I had a few people ask me at Modex why Wayne’s wORld ignored proper use of capitalization and the “O” and “R” are bold. At first I was wondering if my passion wasn’t coming through in my words but then I thought maybe I need to work on this a little bit.
In short my answer is OR is Operations Research, the field of study in which I have earned an advanced degree and the analytics I love to apply every day to solve awesome problems. The full answer is certainly more complex and has a whole lot to do with mathematical optimization.
In the spirit of greater context or at least some background, at some schools of higher learning the study of Operations Research is called Industrial Engineering (IE). OR versus IE might be worth expounding on later but for now we’ll just let it ride.
OR (even if you prefer to call it IE) is high-powered problem solving that expands your mind. You know, redefines your ideal for what it means to contribute to higher levels of performance.
In our field of study we learn so many methods to solve complex problems that sometimes the toughest decision is to ensure we select the best method to fit not only the problem but also the appropriate outcome. Most OR professionals focus on a certain technique or discipline and seek to make a profound difference through applicable research and analysis.
I personally chose and specialize in mathematical optimization.
I want to be very clear on what mathematical optimization means. Far to often today “good feasible” or “better than what you were doing” are deemed optimal. And I’ll tell you that’s great fun at happy hours and cocktail parties but for those of us who are serious about the math it’s actually somewhat offensive and quite embarrassing.
The term optimal (notice no use of quotes) is mathematically assured or specifically defined in mathematical terms. For example, in those cases where an integer solution within less than some predetermined acceptable range of the continuous variable optimal is not achieved, we are still able to explain the limiting factors of the recorded best integer solution.
In the end, the objective is to determine the potential best performance of the business enterprise and then execute the plan to achieve this identified potential.
In recent conferences I’ve heard a great deal of talk from very respected and experienced members of the OR / IE community on the limited value of traditional supply chain optimization. I want to be very clear here that I agree with the supposition that traditional strategic supply chain network optimization has reached its theoretical limit.
Only those who continually innovate in the field and effectively apply the advanced capabilities of optimization to applications such as planning will define the full potential of the mathematics we know and love.
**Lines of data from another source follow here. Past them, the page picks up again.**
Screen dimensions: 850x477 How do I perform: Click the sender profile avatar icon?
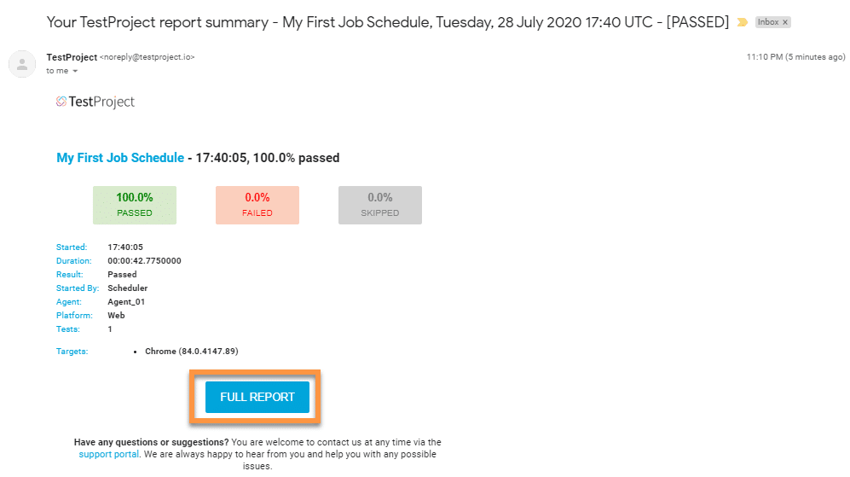(x=22, y=64)
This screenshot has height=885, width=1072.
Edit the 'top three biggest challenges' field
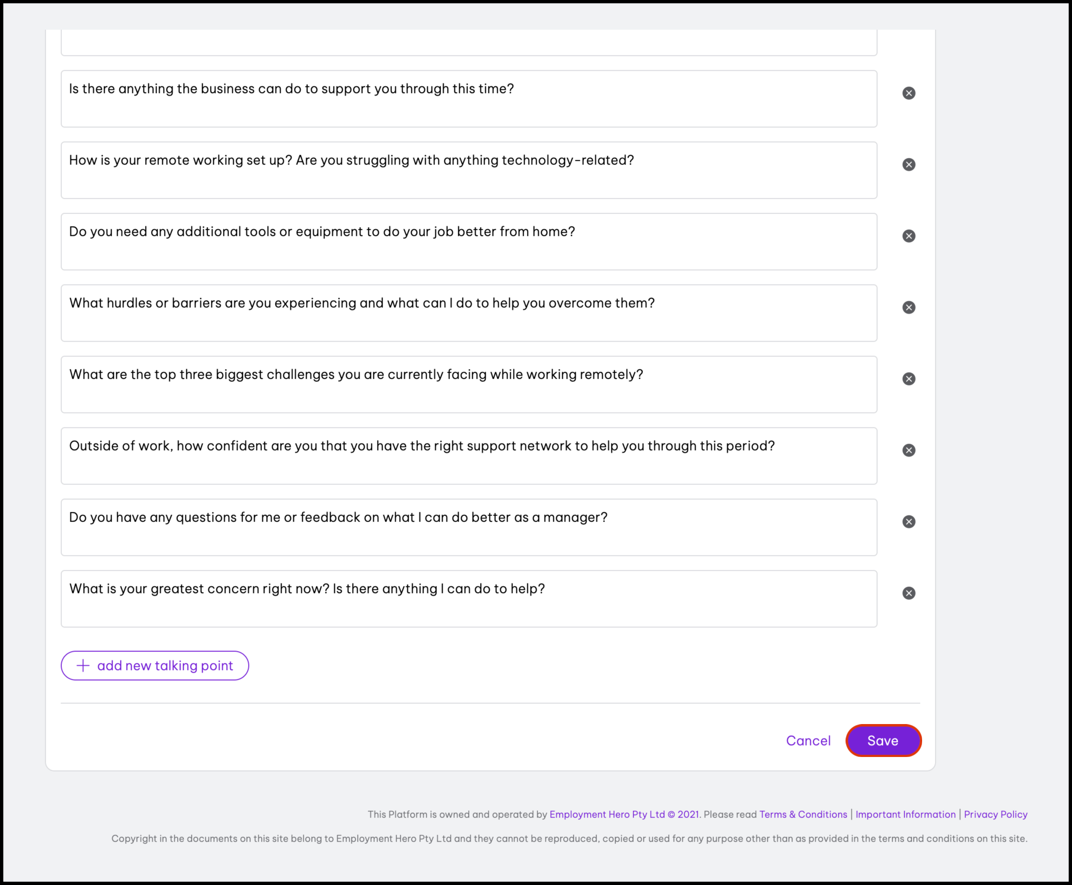click(x=468, y=384)
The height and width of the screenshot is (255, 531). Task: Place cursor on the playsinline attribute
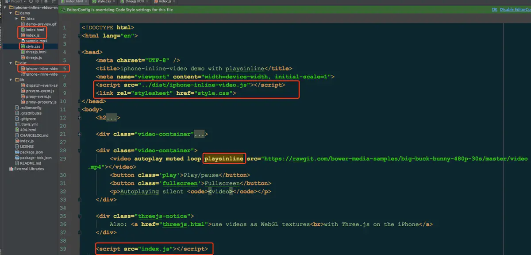(x=223, y=158)
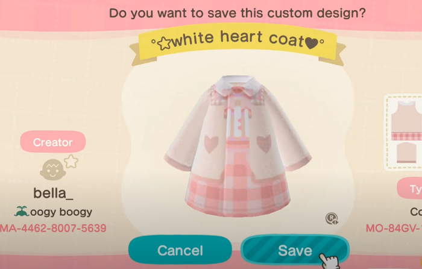Click the left heart pocket on the coat
The image size is (422, 269).
[x=211, y=143]
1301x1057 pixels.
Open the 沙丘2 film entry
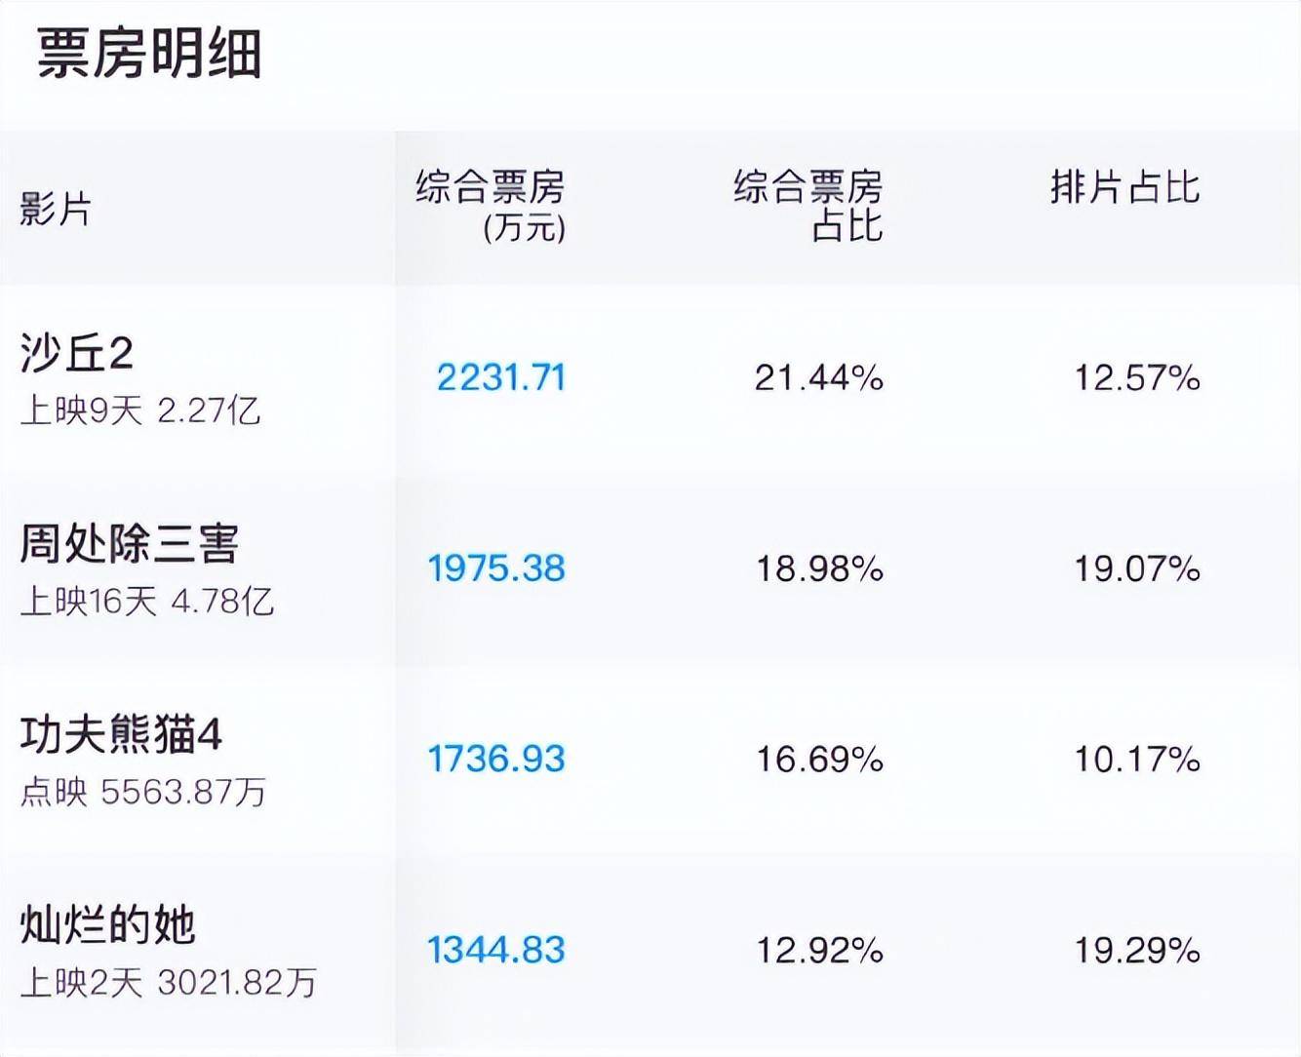pyautogui.click(x=77, y=353)
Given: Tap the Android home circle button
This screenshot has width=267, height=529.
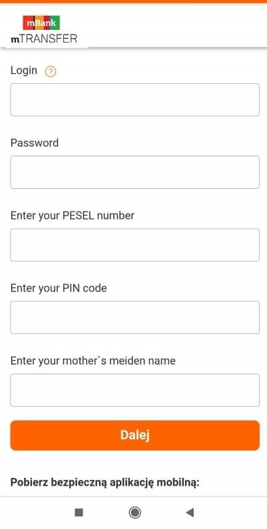Looking at the screenshot, I should [134, 513].
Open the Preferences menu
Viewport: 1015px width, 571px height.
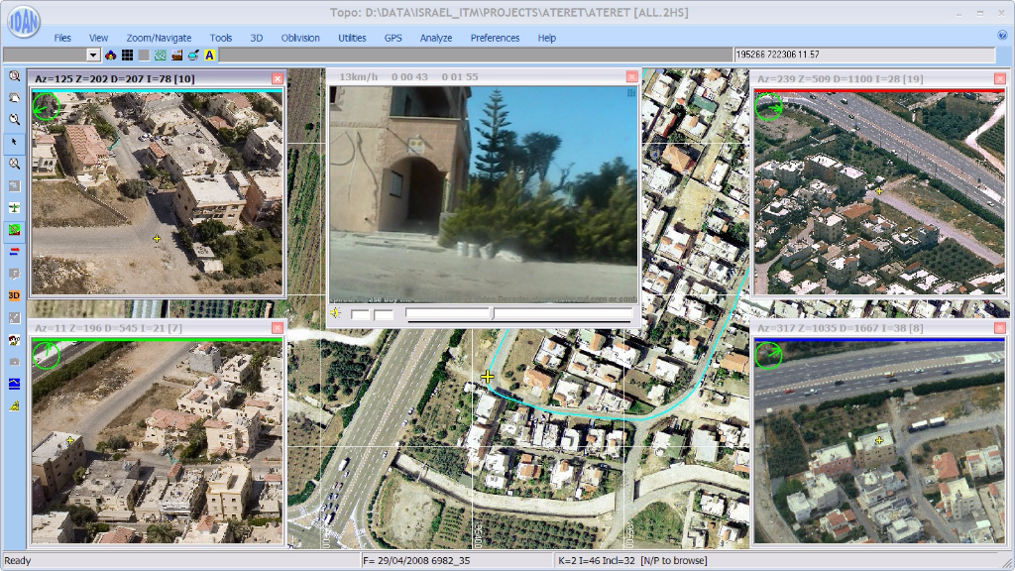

Optimal is not a word for us, it is a mathematical fact. We have a passion for proving this fact in a planning environment. For so many years identifying strategic value using supply chain network optimization has been academically and professionally satisfying…and it still is. But dude, I have to tell you, taking it to the next level or the next three levels is so much better, so much more satisfying.
Optimal as applied to planning goes far beyond strategic because tactical and execution optimization become reality.
It’s not easy my friends, but it sure is rewarding and the returns keep coming in.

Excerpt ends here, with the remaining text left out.